What I would prefer to see is the libraries configured as proper maven libs in the IDEA project. This way, after updating, IDEA would hopefully realise which libraries it hasn’t fetched the jars for yet and download them automatically. Then hopefully it will be OK to expect things to just work, which is pretty far from what we have right now.
Since IDEA itself has numerous bugs which appear to make it impossible
to refresh from the Gradle project, this means one more command to run
manually from the command-line any time anyone might have made a change,
which is to say, every single update from source control.
You would only have to rebuild the project files if any of your dependencies has changed. Is that the case? If you think there’s a bug in the IntelliJ, it would make sense to report that back to Jetbrains so they can fix it.
What I would prefer to see is the libraries configured as proper maven
libs in the IDEA project. This way, after updating, IDEA would hopefully
realise which libraries it hasn’t fetched the jars for yet and download
them automatically.
Yes. This happened 6 times yesterday out of the 9 times I updated. So I “only” had to rebuild the project files 66.66% of the time.
When I add a library in IDEA, I get a different XML file to what Gradle creates and IDEA shows a little Maven icon in the library screen next to the libraries created properly in IDEA. If you look in the XML itself, files created by Gradle reference $HOME_DIR$ instead of $MAVEN_REPOSITORY$ and Gradle also “forgets” to insert this:
When you say “add” does this mean you add the dependency manually? I doubt the Gradle integration in IntelliJ understands that. My guess what happens here is that IntelliJ thinks you are working in a Maven project and resolves just this dependency with Maven instead of Gradle.
What I’d propose to do instead is to generate the project files with the idea plugin once. Then you import the project into IntelliJ and activate the Gradle support in IntelliJ (make sure you select the file-based project format). From there on you can add new dependencies to your build script and press the “refresh dependencies” button in the Gradle integration tab. That should automatically sync your project files. This workflow also works if you updates from SCM.
So is there any particular reason why Gradle can’t generate the library XML files with the proper maven metadata in them? Or do you just think that the way you do things in your team is the way everyone else should have to do them in theirs?
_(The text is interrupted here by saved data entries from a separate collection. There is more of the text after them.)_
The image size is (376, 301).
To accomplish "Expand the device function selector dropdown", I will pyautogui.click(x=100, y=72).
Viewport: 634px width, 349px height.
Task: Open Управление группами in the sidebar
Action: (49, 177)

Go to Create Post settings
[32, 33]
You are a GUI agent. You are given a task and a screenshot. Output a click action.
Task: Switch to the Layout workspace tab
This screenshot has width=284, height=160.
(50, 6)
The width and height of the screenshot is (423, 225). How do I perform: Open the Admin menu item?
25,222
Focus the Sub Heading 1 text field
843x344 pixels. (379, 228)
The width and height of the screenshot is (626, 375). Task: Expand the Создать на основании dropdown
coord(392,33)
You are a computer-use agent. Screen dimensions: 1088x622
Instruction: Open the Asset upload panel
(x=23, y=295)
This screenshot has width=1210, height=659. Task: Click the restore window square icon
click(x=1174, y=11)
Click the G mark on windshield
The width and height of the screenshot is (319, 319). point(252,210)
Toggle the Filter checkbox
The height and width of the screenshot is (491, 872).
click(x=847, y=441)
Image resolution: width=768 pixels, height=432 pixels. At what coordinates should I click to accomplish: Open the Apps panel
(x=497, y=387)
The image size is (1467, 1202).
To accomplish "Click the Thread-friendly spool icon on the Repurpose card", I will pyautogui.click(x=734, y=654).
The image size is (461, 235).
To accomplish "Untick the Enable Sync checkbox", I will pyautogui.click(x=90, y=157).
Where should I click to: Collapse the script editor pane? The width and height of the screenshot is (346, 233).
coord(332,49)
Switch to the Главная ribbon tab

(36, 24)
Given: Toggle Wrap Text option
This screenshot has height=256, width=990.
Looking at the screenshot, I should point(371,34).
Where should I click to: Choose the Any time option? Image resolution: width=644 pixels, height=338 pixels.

In our case, we wanted to avoid multiple users having to manually hit refresh every time one committer happens to update a library. Because it isn’t always clear when a library has been added, it quickly became the case that every time you do an SVN update you were forced to hit Refresh just in case someone did change it, which is a manual step we would rather not have to perform.
Because of this, we figured the one person who adds a library should be responsible for updating all the .iml files as well, so that nobody else would have to. And it mostly works fine, aside from Gradle not adding that one tag which IDEA uses to know where the library should be downloaded from.
(And in terms of clearing up the misunderstanding over “When I add a library”, I was referring to when I use IDEA in the absence of Gradle, as a demonstration that when you avoid using Gradle entirely, IDEA is perfectly capable of syncing downloads from a Maven repo.)
So is there any particular reason why Gradle can’t generate the library XML files with the proper maven metadata in them? Or do you just think that the way you do things in your team is the way everyone else should have to do them in theirs?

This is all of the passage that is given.